Ce qui est bien
quand on travaille à la maison, c'est que l'on peut faire l'analyse d'un projet
en pantoufles et encore mieux, être près de nos enfants; vraiment près, pour
leur donner une réponse dont ils ont besoin maintenant et non demain; pour les
serrer opportunément dans nos bras lors d'une mauvaise journée ou, au
contraire, pour recevoir une "attaque d'amour" qui te laisse allongée
sur le tapis, toute décoiffée et morte de rire car en arrivant à la maison, ils
ont découvert que leur dessert préféré les attendait. C'est pour cela, rien que
pour ne pas perdre ces moments-là, que je ne regrette même pas une seconde ma
décision et que je la maintiens fermement depuis le premier jour.
Cependant.... j'attends
impatiemment les lundis. Depuis que j'ai décidé de travailler à la maison, le
dimanche après-midi, je ressens une joie incontenable car je suis heureuse de
voir arriver le lundi à huit heures quand mes enfants et mon mari
....disparaissent! ( je sais que ça semble méchant mais les
mauvaises mères, nous osons admettre ce genre de choses). Dès que la porte se
ferme et qu'ils s'en vont, eux et leur vacarme, je renais. La
maison en silence (silence sacré) m'attend et je sens à nouveau que la maison
m'appartient (aussi).
Après
un week-end tournée vers les autres, j'apprécie ce repos; j'apprécie de pouvoir
retourner à mes activités et mon travail; en fait, redevenir moi et laisser
reposer un moment les mille autres rôles que la logistique domestique me
demande -cuisinière, plombière, magasinière, chauffeur, couturière, infirmière
et un long etcaetera. Bien sûr, le repos ne dure pas longtemps, à peine
quelques heures. Et parfois, quand je suis très inspirée et que je vois arriver
l'interruption imminente de cette récréation, il me vient la nostalgie de mon
ancien bureau.
À
l'époque où je travaillais en dehors de la maison, je pouvais me prendre un
petit café avec mes collègues dans la
matinée. D'ailleurs, de cette période, c'est ce qui me manque le plus. J'avais
un magnifique bureau, décoré avec beaucoup de génie, que je partageais avec
deux collègues. Celle qui arrivait en premier faisait le café et une odeur
divine accueillait la suivante. Après
avoir fait le tour de nos vies, nous mettions de la musique douce et nous
travaillions des heures et des heures dans une tranquillité absolue et une
concentration parfaite. Si Internet ou l'imprimante avait un problème, en deux
secondes il y avait un technicien pour réparer. Comme je travaillais dans le
centre ville de Santiago, je déjeunais un jour sur deux au restaurant et je
pouvais me délecter d'un Japonais, d'un Italien, d'un Péruvien ou d'un Krishna.

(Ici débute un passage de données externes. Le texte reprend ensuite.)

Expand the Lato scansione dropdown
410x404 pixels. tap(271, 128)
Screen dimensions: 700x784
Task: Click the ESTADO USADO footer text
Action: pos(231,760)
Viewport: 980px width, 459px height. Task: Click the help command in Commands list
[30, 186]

Parfois, nous venait une envie d'un caldillo de congrio* au Marché
Central ou de picarones* avec de la chancaca* par un jour de
pluie (picarones pasados*... Mon royaume, pour des picarones
pasados!).
En
plus de travailler beaucoup moins -oui, vous avez bien lu- je pouvais négocier
des délais avec mon chef, partager les tâches avec mon équipe, arriver à des
accords raisonnables avec les clients. Maintenant, je ne
travaille pas huit heures mais quinze!!! Et en faisant mille tâches
simultanément. D' un oeil je surveille que les asperges ne
cuisent pas trop et de l'autre, que la dispute de mes enfants ne dérive pas à
l'étranglement de l'un d'entre eux. J'ai une oreille attentive à la sonnette
("Nous sommes venus trois fois Madame, mais il n'y avait personne"!!)

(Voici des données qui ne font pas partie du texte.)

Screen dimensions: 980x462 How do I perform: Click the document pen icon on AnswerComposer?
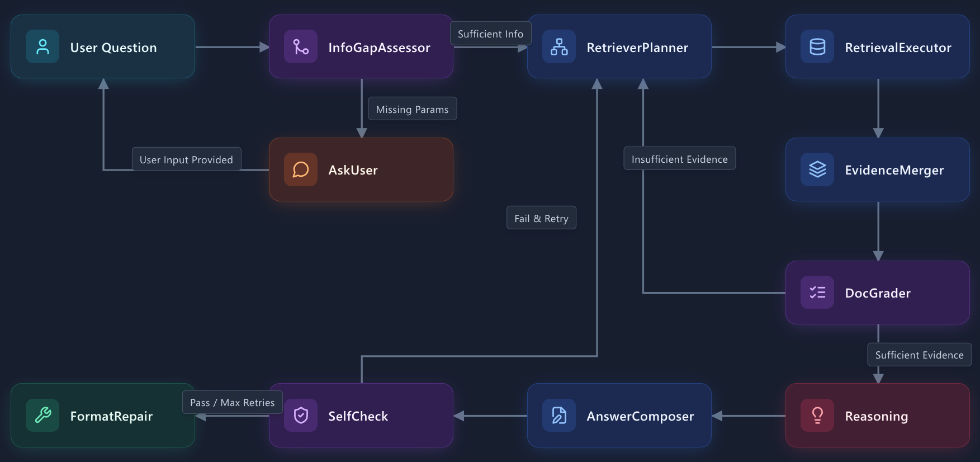559,416

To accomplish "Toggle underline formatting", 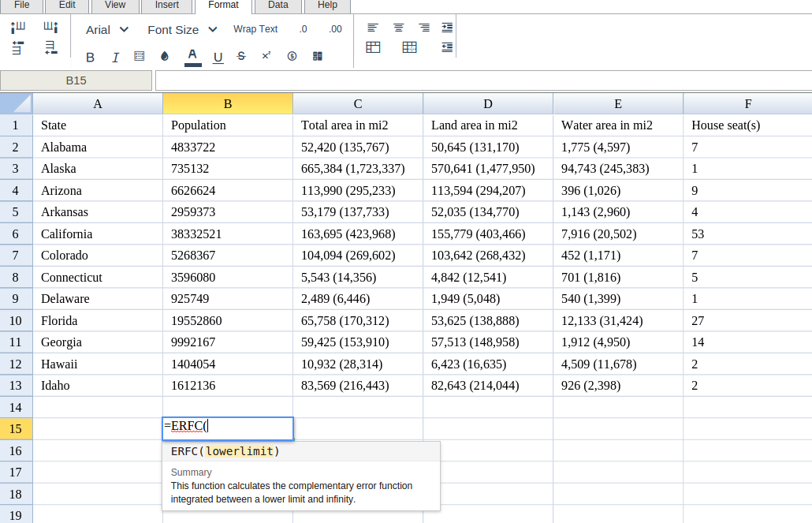I will click(218, 57).
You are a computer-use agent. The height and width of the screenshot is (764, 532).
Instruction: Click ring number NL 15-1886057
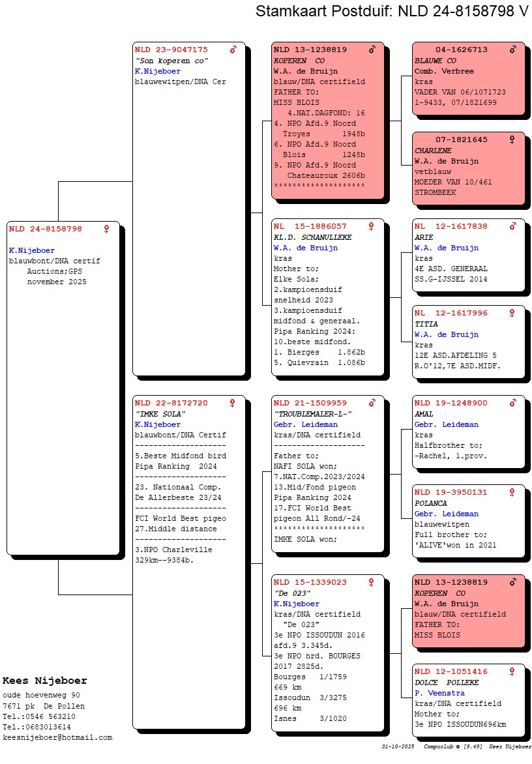pyautogui.click(x=310, y=226)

et l'autre, au son que fait l'ordinateur quand arrive un nouvel email
("j'ai besoin d'un rapport avant deux heures de l'après-midi"). Je ne
vous raconte même pas la quantité de petits papiers jaunes que je colle autour
de l'écran de l'ordi: acheter du pain, retirer le costume du pressing, demander
le pulvérisateur pour le jardin à mon beau-père, prendre un rendez-vous chez le
dentiste pour les enfants, emmener le plus petit à un anniversaire, préparer
les goûters, signer les circulaires de l'école et aller me faire épiler (je ne
sais pas comment -et ce plus d'une fois- j'ai réussi à avoir les moustaches d'Emiliano
Zapata*, chose qui ne m'arrivait jamais quand je travaillais hors de la
maison).
Le
pire dans le travail chez soi, c'est que si l'outil de base, l'ordinateur,
présente une faille, je dois perdre un temps précieux pour le réparer moi-même.

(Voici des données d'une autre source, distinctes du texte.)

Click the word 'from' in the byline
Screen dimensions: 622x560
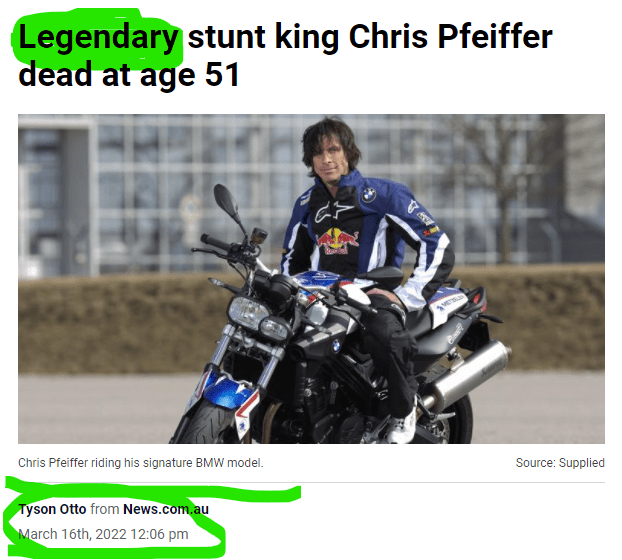[105, 509]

Et si l'affaire est plus compliquée que prévu, j'en parle même pas: je peux
perdre l'après-midi entier, voire la journée à trouver un technicien qui puisse
venir. À propos, aux personnes
intéressées par la recherche spirituelle, je vous donne un tuyau qui vous
évitera d’aller en pèlerinage à Puna* ou de dépenser une fortune avec un yogi à
la mode: pour travailler le détachement et la maîtrise de soi, il n'y a pas
meilleur exercice que d'appeler ton fournisseur d'accès à Internet. Et je peux
le prouver: avant je n'arrivais à tenir que dix minutes, en passant par
d'interminables enregistrements " appuyez un pour ceci et deux pour
cela". Avant, disais-je, au bout de dix minutes je n'en pouvais plus et je
jetais le téléphone. Mais maintenant, depuis que je travaille chez
moi et que je dois résoudre un jour sur deux ce genre de problèmes, je suis
capable de tenir cinquante-cinq minutes dans la même position et de façon imperturbable, tel un maharishi ( même
si parfois, j'ai l'air de baver, mon
oreille est bouillante et tellement aplatie qu'avec un ongle je dois me la
décoller de la tête, sans parler du doigt qui a perdu toute sensibilité à force
d'appuyer sur les touches).
Et la
cerise sur le gâteau qui parfois me fait saliver de rage: l'imbattable
engouement de la femme de ménage pour bavarder, surtout quand je suis devant
l'ordinateur avec les lèvres serrées et des griffes à la place des doigts.
-Vous
avez vu que Mme Machin, celle qui sort avec un joueur de football, elle s'est
fait mettre un demi kilo de silicone dans chaque sein?
-Hum...incroyable...
-Et
que Mr Bidule s'est mis avec la meilleure amie de Mme Machin? Alors
qu'elle-même s'offrait à lui ? Ça, tout le monde le sait.
-Bien...sûr...
-Et
vous avez su qu'on a découvert que le propriétaire de l'épicerie n'était pas
parti dans le Nord mais qu'en fait, c'était sa femme qui l’avait découpé et
caché dans le congélateur?.
-Je
trouve cela fantastique...
(Yeux
éberlués de ma femme de ménage.)
-... Non,
pardon, je n'ai pas voulu dire ça...
-Et on peut
savoir ce que vous avez voulu dire ?
-Au secours...
-Comment au
secours ?
-Non, non,
rien, ne faîtes pas attention, c'est juste que mon bureau me manque...
*Caldo
de congrio : soupe à base de congre avec des pommes de terre, des carottes, du
vin blanc.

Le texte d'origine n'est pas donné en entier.